A la fin des années 70, elle a été redécouverte en Occident par des écologistes qui cherchaient comment bâtir leur habitat en harmonie avec leur environnement ; d’abord en Angleterre dans le comté de Devon, puis par le Cob Cottage Company dans l’état d’Oregon aux Etats-Unis (voir Networkearth). Ils ont adapté le procédé à nos contrées pluvieuses. « Les maisons de cob ont besoin de bottes et d’un chapeau ». On utilise donc des pierres pour construire les fondations, trente centimètres sous la surface du sol, trente centimètres au-dessus. Le toit est en bois, souvent couvert de terre pour y faire pousser des plantes.
Le groupe grec, lui, existe depuis 2006. Basé à Athènes, il organise dans toute la Grèce des stages au cours desquels les participants apprennent à manier le cob. Entre mars et octobre, via son site Internet, il en propose un ou deux par mois. Les formations étaient d’abord gratuites, Panayiotis et ses camarades étant plutôt partisans de la transmission libre du savoir. Cependant, beaucoup de personnes venaient qui n’étaient pas vraiment intéressées et il était difficile de maintenir une ambiance de travail. Une participation aux frais de 70 euros est désormais demandée, comprenant la nourriture. Les stages durent trois jours.
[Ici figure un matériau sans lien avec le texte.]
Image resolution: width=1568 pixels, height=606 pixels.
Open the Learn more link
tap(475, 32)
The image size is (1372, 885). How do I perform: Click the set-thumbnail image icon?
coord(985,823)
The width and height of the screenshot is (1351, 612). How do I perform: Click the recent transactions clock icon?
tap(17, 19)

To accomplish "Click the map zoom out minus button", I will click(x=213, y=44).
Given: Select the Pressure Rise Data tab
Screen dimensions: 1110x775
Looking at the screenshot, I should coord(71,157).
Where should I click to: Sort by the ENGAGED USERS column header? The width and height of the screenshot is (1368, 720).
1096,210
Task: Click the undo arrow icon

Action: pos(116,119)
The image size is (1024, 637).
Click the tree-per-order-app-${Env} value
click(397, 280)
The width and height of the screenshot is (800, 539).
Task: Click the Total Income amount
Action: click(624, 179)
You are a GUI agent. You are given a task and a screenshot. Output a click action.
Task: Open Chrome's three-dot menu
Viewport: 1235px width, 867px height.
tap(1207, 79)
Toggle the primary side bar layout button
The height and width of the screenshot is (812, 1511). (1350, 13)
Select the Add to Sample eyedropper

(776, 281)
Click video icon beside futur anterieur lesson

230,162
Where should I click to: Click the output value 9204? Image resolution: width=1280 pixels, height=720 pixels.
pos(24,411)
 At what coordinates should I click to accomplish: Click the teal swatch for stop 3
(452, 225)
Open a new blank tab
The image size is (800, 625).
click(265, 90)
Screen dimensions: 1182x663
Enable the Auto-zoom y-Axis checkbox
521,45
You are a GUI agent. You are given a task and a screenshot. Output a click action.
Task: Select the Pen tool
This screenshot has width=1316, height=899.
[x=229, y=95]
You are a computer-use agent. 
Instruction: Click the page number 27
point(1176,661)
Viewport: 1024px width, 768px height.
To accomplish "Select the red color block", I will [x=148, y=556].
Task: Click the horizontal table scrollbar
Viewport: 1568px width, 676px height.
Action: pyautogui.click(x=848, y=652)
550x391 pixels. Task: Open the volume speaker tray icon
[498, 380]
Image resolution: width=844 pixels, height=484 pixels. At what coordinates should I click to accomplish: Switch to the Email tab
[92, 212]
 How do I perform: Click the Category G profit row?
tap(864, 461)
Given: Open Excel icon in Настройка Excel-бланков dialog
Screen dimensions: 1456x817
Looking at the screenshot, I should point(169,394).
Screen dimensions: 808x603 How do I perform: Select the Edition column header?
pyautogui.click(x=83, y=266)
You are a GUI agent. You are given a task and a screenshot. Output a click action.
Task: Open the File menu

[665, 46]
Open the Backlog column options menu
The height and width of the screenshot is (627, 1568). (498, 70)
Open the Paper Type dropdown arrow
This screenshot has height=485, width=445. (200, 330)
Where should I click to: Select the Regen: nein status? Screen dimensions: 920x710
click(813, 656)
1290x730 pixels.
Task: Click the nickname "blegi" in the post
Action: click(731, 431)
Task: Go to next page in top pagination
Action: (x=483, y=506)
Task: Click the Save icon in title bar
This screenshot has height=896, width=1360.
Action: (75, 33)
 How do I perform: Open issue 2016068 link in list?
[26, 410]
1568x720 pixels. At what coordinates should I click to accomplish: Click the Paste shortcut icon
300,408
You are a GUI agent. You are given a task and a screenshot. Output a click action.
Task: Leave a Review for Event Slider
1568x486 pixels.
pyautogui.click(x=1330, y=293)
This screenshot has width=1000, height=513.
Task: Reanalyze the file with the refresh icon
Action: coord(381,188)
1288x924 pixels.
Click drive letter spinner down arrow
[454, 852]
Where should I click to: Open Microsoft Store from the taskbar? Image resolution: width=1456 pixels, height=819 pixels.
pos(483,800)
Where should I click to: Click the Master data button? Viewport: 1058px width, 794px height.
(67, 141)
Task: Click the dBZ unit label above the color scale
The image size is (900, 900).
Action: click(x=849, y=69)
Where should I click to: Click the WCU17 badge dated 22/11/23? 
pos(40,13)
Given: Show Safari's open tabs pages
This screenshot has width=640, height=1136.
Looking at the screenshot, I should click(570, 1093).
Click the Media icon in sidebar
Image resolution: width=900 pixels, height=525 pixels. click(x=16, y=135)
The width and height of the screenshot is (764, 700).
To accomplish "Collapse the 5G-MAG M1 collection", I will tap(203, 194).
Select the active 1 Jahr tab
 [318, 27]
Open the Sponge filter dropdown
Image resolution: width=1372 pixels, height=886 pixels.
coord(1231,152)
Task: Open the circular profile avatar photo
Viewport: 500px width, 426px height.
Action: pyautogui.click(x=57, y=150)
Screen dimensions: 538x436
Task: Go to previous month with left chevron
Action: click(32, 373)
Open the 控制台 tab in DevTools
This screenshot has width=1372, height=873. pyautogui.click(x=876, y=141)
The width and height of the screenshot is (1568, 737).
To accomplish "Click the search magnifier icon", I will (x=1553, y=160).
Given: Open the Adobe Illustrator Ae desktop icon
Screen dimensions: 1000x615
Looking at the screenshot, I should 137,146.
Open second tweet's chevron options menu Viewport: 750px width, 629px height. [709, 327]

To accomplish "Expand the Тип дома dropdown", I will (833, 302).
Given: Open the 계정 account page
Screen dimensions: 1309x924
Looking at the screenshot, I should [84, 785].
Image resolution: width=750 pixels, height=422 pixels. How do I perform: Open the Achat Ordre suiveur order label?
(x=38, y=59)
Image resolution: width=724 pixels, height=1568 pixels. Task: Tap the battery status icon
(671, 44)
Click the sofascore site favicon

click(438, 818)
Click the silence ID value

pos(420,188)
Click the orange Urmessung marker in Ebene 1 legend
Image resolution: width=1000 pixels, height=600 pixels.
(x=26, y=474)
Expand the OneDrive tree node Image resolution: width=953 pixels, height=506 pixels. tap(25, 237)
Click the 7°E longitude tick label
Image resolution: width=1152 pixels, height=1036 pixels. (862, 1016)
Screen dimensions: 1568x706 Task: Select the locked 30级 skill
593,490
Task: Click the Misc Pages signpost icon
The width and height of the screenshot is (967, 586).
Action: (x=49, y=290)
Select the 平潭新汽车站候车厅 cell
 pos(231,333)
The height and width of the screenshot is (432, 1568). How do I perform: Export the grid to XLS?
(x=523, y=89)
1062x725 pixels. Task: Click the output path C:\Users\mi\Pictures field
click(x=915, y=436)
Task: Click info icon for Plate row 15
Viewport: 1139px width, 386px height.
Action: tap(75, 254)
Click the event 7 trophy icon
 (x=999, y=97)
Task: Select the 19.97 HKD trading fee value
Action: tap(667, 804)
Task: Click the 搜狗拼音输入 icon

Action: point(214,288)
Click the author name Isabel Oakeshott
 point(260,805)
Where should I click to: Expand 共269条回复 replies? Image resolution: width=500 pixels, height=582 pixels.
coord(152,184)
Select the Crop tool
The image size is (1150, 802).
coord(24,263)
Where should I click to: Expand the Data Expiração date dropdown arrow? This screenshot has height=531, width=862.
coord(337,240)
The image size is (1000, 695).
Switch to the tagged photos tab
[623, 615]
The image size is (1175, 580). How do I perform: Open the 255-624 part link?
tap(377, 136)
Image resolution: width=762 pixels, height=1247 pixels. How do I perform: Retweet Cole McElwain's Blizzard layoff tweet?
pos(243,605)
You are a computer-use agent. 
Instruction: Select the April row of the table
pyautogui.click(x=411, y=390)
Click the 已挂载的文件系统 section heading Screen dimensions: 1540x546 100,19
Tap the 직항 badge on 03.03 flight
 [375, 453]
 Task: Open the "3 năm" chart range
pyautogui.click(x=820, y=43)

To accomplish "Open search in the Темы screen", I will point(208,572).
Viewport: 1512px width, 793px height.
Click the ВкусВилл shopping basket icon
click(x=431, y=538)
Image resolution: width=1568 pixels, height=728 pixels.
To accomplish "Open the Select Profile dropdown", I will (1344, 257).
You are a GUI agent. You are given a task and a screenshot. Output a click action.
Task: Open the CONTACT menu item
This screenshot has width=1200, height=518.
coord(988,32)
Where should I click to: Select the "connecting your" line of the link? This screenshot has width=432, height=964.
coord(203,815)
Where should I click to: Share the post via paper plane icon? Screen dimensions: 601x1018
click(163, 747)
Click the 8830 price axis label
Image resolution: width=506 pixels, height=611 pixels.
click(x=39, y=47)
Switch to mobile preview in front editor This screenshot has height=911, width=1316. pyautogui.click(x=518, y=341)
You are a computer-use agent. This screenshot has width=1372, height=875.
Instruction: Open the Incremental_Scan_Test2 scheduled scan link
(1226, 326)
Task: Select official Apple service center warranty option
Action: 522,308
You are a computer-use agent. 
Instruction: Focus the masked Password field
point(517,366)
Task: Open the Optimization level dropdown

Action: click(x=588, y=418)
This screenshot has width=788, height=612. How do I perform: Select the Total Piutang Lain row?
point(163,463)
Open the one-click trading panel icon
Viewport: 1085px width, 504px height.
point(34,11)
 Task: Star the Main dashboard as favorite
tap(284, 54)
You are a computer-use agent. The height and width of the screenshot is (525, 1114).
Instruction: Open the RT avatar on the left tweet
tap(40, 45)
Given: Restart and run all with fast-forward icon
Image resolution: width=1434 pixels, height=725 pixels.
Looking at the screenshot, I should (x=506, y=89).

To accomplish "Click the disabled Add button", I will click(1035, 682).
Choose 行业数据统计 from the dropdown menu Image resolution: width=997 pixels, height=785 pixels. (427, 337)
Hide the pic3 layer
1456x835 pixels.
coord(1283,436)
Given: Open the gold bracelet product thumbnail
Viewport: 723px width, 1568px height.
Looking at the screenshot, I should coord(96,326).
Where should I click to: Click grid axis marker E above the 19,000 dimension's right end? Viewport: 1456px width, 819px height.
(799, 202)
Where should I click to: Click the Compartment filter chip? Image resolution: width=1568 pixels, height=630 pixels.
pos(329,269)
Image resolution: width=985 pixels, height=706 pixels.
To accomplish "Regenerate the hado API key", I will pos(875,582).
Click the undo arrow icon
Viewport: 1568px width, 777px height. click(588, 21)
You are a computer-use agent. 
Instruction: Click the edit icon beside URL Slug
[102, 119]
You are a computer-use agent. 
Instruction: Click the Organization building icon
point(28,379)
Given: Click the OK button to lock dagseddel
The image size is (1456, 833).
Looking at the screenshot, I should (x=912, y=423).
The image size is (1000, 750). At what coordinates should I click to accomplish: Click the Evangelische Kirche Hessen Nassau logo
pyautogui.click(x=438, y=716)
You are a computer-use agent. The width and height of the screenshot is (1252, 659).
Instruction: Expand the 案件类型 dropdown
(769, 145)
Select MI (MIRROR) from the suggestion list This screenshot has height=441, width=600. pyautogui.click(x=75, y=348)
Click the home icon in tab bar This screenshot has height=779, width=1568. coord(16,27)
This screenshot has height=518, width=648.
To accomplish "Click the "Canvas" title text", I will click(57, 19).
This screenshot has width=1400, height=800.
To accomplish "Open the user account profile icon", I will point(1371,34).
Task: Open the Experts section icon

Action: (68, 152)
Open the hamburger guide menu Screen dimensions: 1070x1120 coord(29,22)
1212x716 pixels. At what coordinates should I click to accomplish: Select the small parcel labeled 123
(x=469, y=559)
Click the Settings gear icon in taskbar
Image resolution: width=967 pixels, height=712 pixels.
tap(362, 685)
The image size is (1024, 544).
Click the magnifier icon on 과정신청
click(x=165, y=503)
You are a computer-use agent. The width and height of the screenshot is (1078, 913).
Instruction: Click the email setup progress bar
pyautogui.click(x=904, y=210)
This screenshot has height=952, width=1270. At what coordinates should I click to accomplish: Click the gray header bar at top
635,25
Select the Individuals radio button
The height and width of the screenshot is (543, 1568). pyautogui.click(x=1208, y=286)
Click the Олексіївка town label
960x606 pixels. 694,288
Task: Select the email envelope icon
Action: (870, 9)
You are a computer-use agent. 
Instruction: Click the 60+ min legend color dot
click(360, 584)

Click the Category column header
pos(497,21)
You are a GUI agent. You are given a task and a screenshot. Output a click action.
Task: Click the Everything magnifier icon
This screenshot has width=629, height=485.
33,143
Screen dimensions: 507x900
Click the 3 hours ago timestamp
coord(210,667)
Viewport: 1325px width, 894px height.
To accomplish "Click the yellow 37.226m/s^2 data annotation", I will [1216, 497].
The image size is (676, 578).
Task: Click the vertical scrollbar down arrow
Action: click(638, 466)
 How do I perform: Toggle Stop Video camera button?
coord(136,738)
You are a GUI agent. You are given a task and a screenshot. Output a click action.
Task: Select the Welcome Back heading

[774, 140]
Cela ne suffit pas pour construire une maison en cob mais l’objectif, plus que la construction finale elle-même, est la transmission et la diffusion de la technique, ainsi que l’invitation à travailler ensemble.

Une cuisine extérieure en cob
Ils ont lieu chez des particuliers ou sur le terrain de collectivités administratives, qui fournissent la matière première et l’espace pour le logement. Ne me trouvant pas en Grèce au bon moment pour pouvoir y participer, Panayiotis me raconte comment cela se déroule. On pétrit le cob en marchant – ou dansant ! – dessus en groupe. Cette étape, qui a souvent lieu en musique, est devenu comme un rituel d’ouverture. Puis on utilise beaucoup les mains. On les met à la pâte et, sous la forme de pains, on se fait passer le cob pour bâtir, couche après couche, des structures telles que des fours, des bancs, des établis d’extérieur. La flexibilité du matériau rend la manœuvre très créative.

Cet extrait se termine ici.